EXERCISE 1: Reproduce verbatim the passage of the text on Pop Machine the Album below, starting with "Singles from Pop" and continuing through "album Natin99 (1999).".
EXERCISE 2:
Using the text on Pop Machine the Album below, answer the following:
(a) Which label released the album?
(b) What is the album's total length?
(c) On which Eraserheads album does the song "Pop Machine" appear?
EXERCISE 3:
State whether each statement agrees with the text on Pop Machine the Album below, supporting each verdict with the decisive words from the text.
(a) "Light Years" was released as a single on April 3, 2020.
(b) The album is the second tribute album to Eraserheads.
(c) The covers on the album are performed by Filipino artists.

TEXT PROVIDED:
---
Compilation album by various artists
- Released: June 12, 2020
- Length: 49:28
- Label: Noisemakers

Singles from Pop Machine the Album
- "Alapaap" / "Minsan" Released: October 4, 2019; "Tindahan ni Aling Nena" / "Julie Tearjerky" Released: November 8, 2019; "Huwag Kang Matakot" / "Maskara" Released: December 6, 2019; "Poorman's Grave" / "Kailan" Released: February 28, 2020; "Shake Yer Head" Released: March 20, 2020; "Maselang Bahaghari" Released: March 27, 2020; "Light Years" Released: April 3, 2020; "Toyang" Released: May 1, 2020;

= Pop Machine the Album =

Pop Machine the Album: A Collective of Artists Turning Heads This 2020 is the third tribute album to the Philippine alternative rock band Eraserheads. It was released on June 12, 2020 by Noisemakers. The album features covers of Eraserheads songs as performed by Filipino artists, which were gradually released throughout late 2019 and early 2020. The title comes from the song “Pop Machine” from the band’s sixth album Natin99 (1999).
---
DATASET SECTION:
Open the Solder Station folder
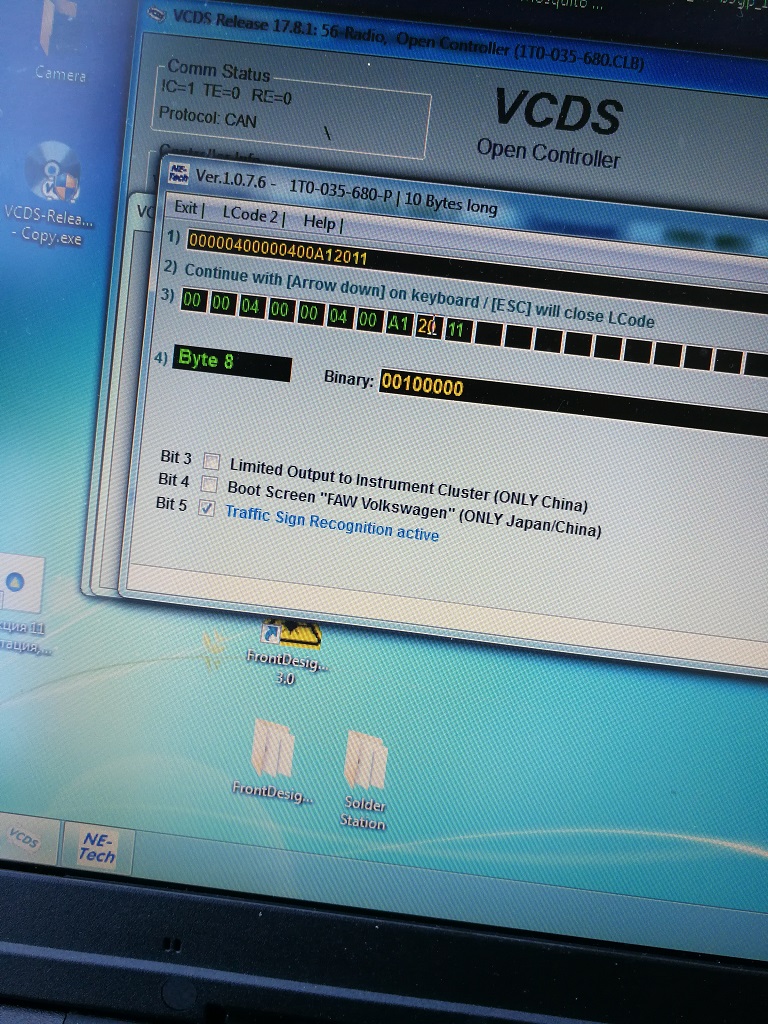 tap(364, 761)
---
TASK RESULT 1:
Singles from Pop Machine the Album
- "Alapaap" / "Minsan" Released: October 4, 2019; "Tindahan ni Aling Nena" / "Julie Tearjerky" Released: November 8, 2019; "Huwag Kang Matakot" / "Maskara" Released: December 6, 2019; "Poorman's Grave" / "Kailan" Released: February 28, 2020; "Shake Yer Head" Released: March 20, 2020; "Maselang Bahaghari" Released: March 27, 2020; "Light Years" Released: April 3, 2020; "Toyang" Released: May 1, 2020;

= Pop Machine the Album =

Pop Machine the Album: A Collective of Artists Turning Heads This 2020 is the third tribute album to the Philippine alternative rock band Eraserheads. It was released on June 12, 2020 by Noisemakers. The album features covers of Eraserheads songs as performed by Filipino artists, which were gradually released throughout late 2019 and early 2020. The title comes from the song “Pop Machine” from the band’s sixth album Natin99 (1999).

TASK RESULT 2:
(a) Noisemakers
(b) 49:28
(c) Natin99 (1999)

TASK RESULT 3:
(a) Yes: "Light Years" Released: April 3, 2020
(b) No: "is the third tribute album to the Philippine alternative rock band Eraserheads"
(c) Yes: "covers of Eraserheads songs as performed by Filipino artists"